Gutiérrez había ingresado al Grupo Solimeno a los 22 años y tenía 46 al momento del accidente. Su vida laboral estuvo atravesada por esa cubierta. Durante 24 años formó parte de una actividad que combina oficio, disciplina, conocimiento del buque y exposición permanente a condiciones de trabajo de alta exigencia.
Una cubierta de pesca en el Atlántico Sur no admite simplificaciones. En una virada normal, cada movimiento está asociado al peso del aparejo, a la tracción de los cabos, al desplazamiento del paño, al rol de los guinches, al estado de mar y a la coordinación entre puente y cubierta. En una virada anómala, esas variables cambian en segundos.

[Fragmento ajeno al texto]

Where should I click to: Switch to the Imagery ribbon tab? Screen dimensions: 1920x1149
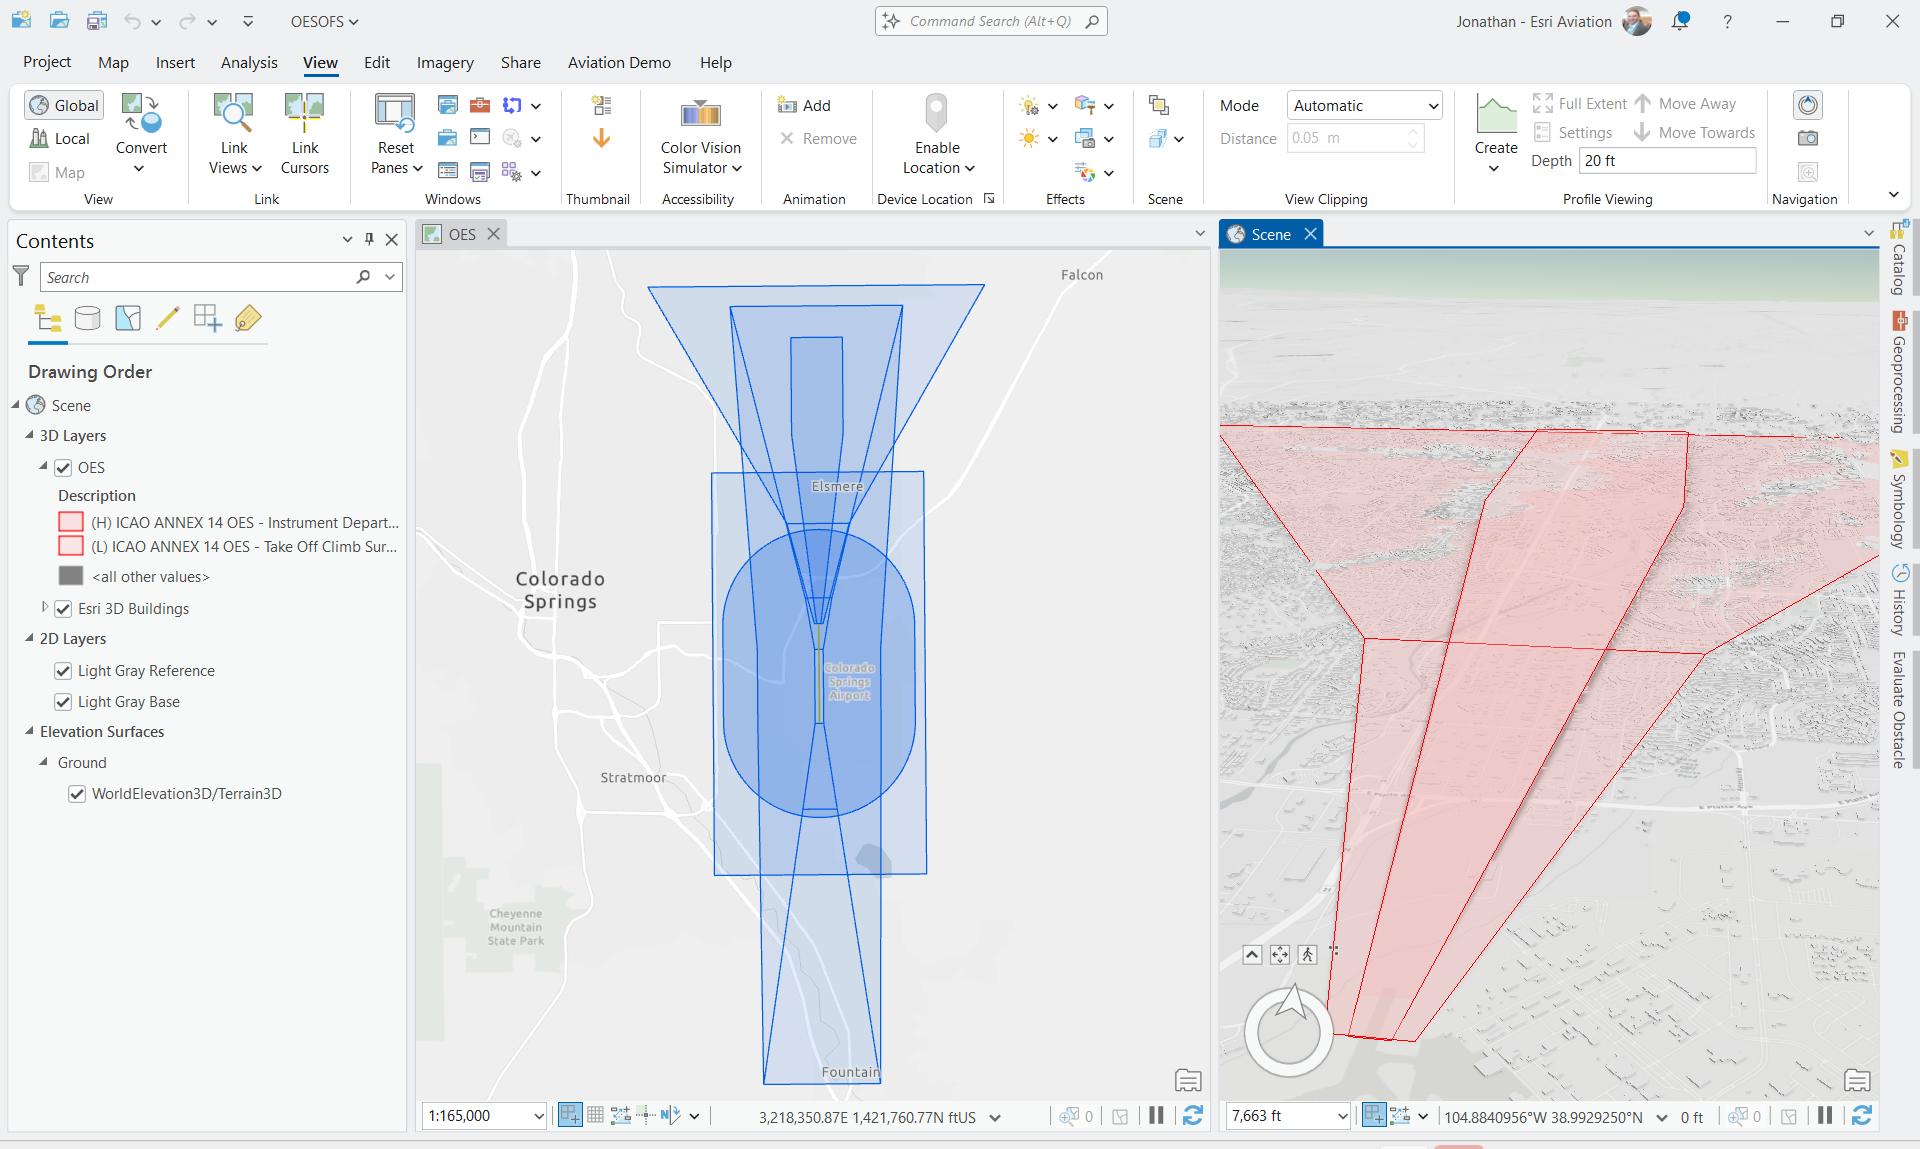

Allí trabajan hombres que durante años convierten maniobras de enorme complejidad en rutina. La experiencia mecaniza movimientos, acelera decisiones y permite resolver situaciones que para cualquier persona ajena al mar resultarían imposibles de ejecutar. Caminar la cubierta de un buque en movimiento, con rolido, cabeceo y desplazamientos en un tercer eje (Z), exige una adaptación física y mental que sólo se entiende desde adentro.
Los tripulantes parecen moverse con naturalidad sobre una superficie que nunca está quieta. Esa apariencia no vuelve simple la tarea. La pesca de altura conserva un nivel de riesgo que ningún observador externo debería subestimar, menos aún frente a un hecho que terminó con un trabajador desaparecido y una tripulación marcada por el intento inmediato de rescate.
Por eso la discusión pública exige cautela, respeto y apego a las actuaciones oficiales. Toda consideración sectorial, institucional o gremial debería partir de una premisa básica: esperar los sumarios, las declaraciones y la evaluación técnica de la autoridad marítima. Sólo ese camino permite honrar la verdad de los hechos, cuidar a la familia de Gutiérrez y respetar a quienes participaron de la emergencia desde el primer minuto.
Lo verificable, hasta ahora, es que hubo una virada anómala, una caída al mar, activación de protocolos, aviso a Prefectura, despliegue SAR, participación de buques de la zona, rastrillaje aéreo con PA-25 y continuidad de búsqueda aun extendidos los plazos razonables para preservar la vida humana en el mar. Lo demás deberá surgir de las actuaciones.
Juan Carlos Gutiérrez permanece desaparecido. El mar no devolvió señales. La causa entra ahora en el terreno de la investigación formal, pero la primera respuesta ya quedó marcada por un dato concreto: capitán, tripulación, buques cercanos y autoridad marítima desplegaron todos los medios disponibles para intentar hallarlo.